Local artist Tony Bentley chats with Lauren Molyneux and shares his artistic philosophy

Having been a fan of fine art since he was a small child, it comes as no surprise to Tony Bentley that chasing his dream would one day lead to him opening his own gallery. Growing up in Langho, Tony found influences for his creative work in a variety of sources, but was put off dedicating himself full-time to the creation of fine art by his uncle, a fellow artist.

“I have always loved art and I’ve always been interested in trying to create things,” says Tony. “As a young man, art was something I always wanted to go into, but my uncle, the artist of the family, convinced me to avoid fine art as a means of employment and try to work with art in more commercial realms for the sake of financial stability. So, heeding his advice, I went into graphic design.”
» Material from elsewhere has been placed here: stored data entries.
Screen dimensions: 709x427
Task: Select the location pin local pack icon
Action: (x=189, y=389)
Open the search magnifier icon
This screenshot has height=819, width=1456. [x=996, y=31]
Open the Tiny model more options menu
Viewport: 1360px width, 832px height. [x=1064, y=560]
Tony’s passions now lie in sculpture and stone-carving, but he is thankful for the path his uncle directed him towards: “A career in graphic design gave me the opportunity to experiment with a whole range of mediums, including life drawing, photography, illustration and screen-printing. Now as an artist, I’ve found that my background has definitely influenced the work I’m producing today.”

Tony has recently been commended in the national competition for Landscape Photographer of the Year. After previously being shortlisted three times, this year his entry made it into the exhibition now showing in London’s Waterloo Station and Volume 12 of the Landscape Photographer of the Year Book. “I love landscape photography and I’m lucky that the Ribble Valley is one of the areas that is less frequently shot by photographers. Places like the Lake District and Cornwall are very well-known, but a lot of national landscape photographers aren’t fully aware of the beauty it has to offer. We still have a hidden gem here in the Ribble Valley.”
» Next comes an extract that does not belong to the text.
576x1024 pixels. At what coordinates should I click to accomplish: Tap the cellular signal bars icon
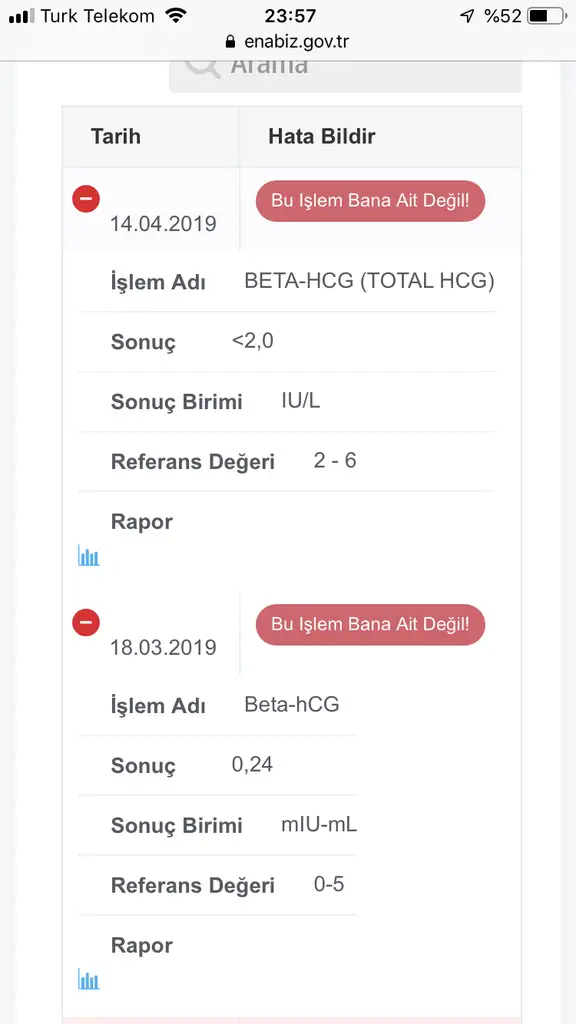click(22, 16)
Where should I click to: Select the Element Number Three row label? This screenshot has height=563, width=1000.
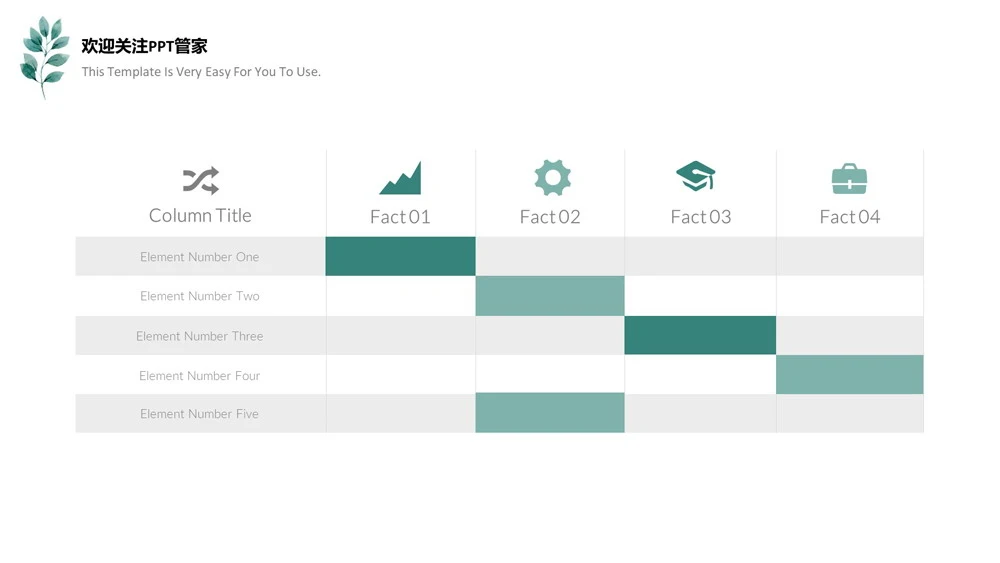click(200, 336)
As well as having a passion for photography, Tony is equally passionate about artistic experimentation. “I’ve never really been the type of artist to stick with one technique and not be intrigued by others. I try to be open to everything and question the artistic methods that may have been used. I’m interested to know how other artists work and what their processes are.
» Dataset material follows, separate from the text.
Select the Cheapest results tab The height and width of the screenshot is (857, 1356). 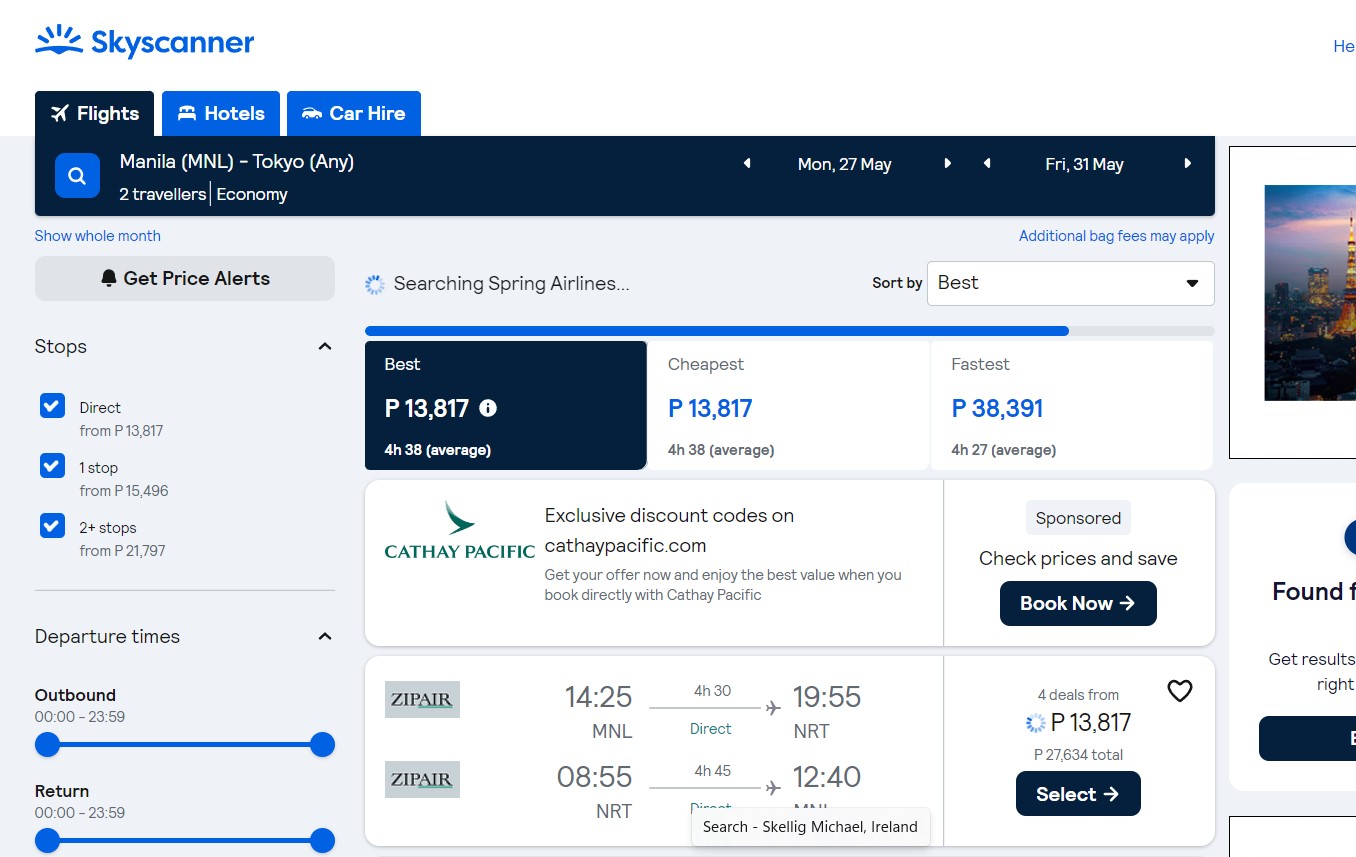point(788,405)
“Having a background in graphic design has meant that the lines between art and design have always been blurred for me. This is something I think is happening more generally nowadays anyway, as we are all being exposed to so much imagery and boundaries are constantly being crossed between photography, art and design. This works well for me! I am by no means a traditionalist, nor is my work usually considered to be traditional, I just don’t think those distinctions are quite as important anymore.”

Although experimentation with a range of modes is one of the things Tony enjoys to do, his main artistic love is sculpture. “In terms of influences, I remember seeing Barbara Hepworth’s work at her studio down in St Ives, Cornwall, and being absolutely blown away by it. I think her work definitely had a big impact on me. I’m not sure if the influence necessarily shows in what I produce now, but I really love her work.”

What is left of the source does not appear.